En 2026, no vamos a descubrir a Marcos Llorente. No solo porque sea un viejo conocido de la conversación pública española: centrocampista del Atlético de Madrid, instagramer con más de dos millones de seguidores y propietario de una enorme cantidad de ideas pseudocientíficas (y, sobre todo, muy peligrosas) sobre temas de salud.
Sino porque ya se encargan los grandes grupos mediáticos de que no pase desapercibido. Anoche, en el Hormiguero, volvió a repetir palabra por palabra su discurso habitual contra la crema solar. Es verdad que Pablo Motos lo confrontó con datos de la Academia Española de Dermatología, pero Llorente se zafó sin problema cuestionando los estudios y sosteniendo que “muchos dermatólogos y profesionales de la salud defienden este estilo de vida. Simplemente es tener una relación con el sol coherente”.
Esto, por supuesto, es mentira. Pero hablamos de un tema serio y, por eso mismo, merece la pena volver sobre él.

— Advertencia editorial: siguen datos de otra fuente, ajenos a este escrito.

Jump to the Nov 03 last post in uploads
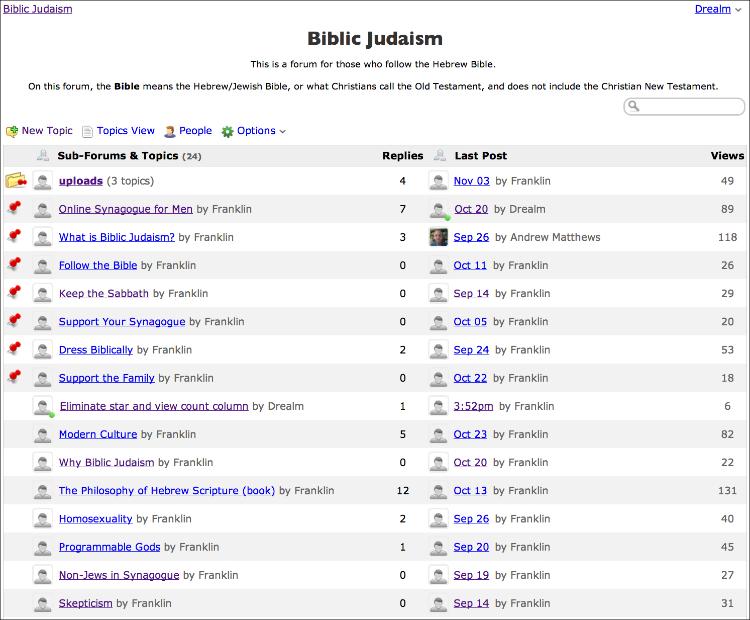The image size is (750, 620). (x=471, y=181)
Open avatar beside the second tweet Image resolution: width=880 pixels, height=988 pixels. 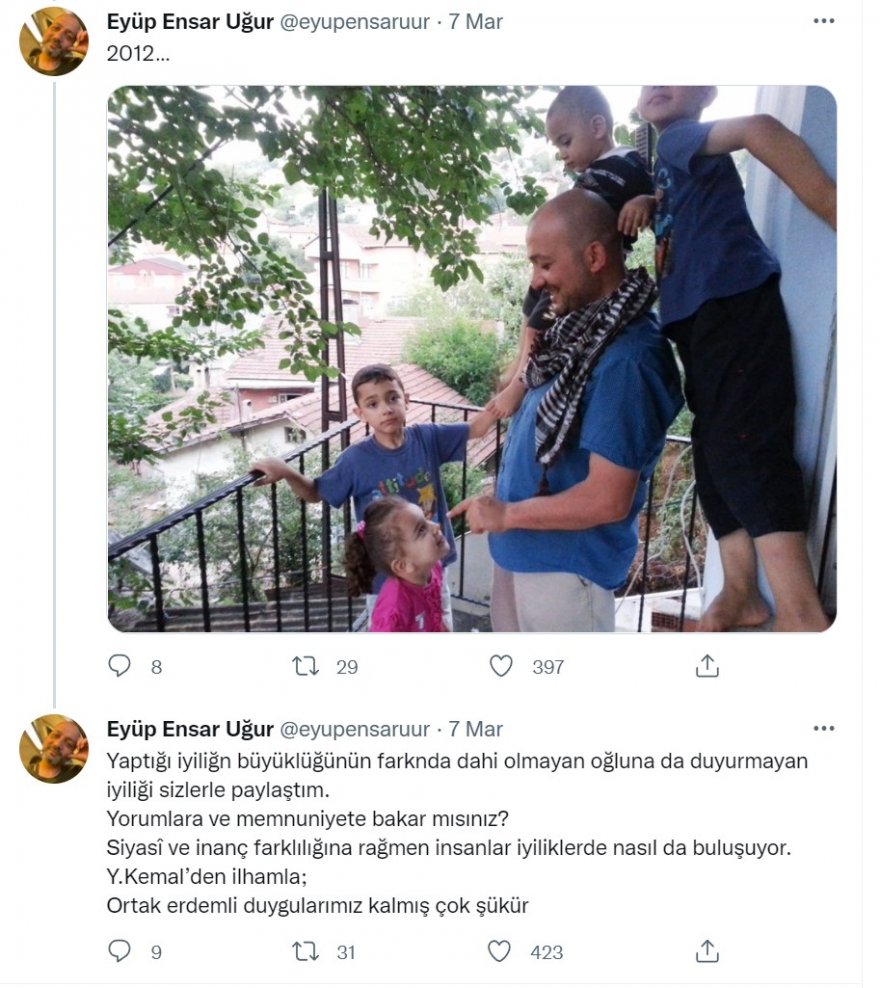click(54, 749)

¿Una relación “coherente” con el sol? Por un lado, la Skin Cancer Foundation estima que el 86% de los melanomas y el 90% de los otros cánceres de piel se asocian a radiación UV. Por el otro lado, la AEDV sostiene que “una parte significativa del daño solar se acumula antes de los 20 años”. En este sentido, tener a futbolistas estrellas de TikTok defendiendo que la protección química es inútil es extremadamente peligroso.
Sobre todo, porque no es (ni mucho menos) la primera vez que lo defiende. Y no hay que olvidar que, cada año, mueren más de mil personas por melanoma cutáneo.
Una idea errónea, pero muy extendida. Porque no hay que olvidar que , como nos explicaba José María Ricart, dermatólogo y director médico del Instituto Médico Ricart (IMR), “muchas personas aún creen en la idea del ‘bronceado saludable’, cuando en realidad se trata de una señal de daño cutáneo”.
A veces tenemos la sensación de que tomar el sol sin protección es poco más que un simple descuido; pero no: se trata de una práctica que acelera el envejecimiento cutáneo y eleva el riesgo de cáncer de piel.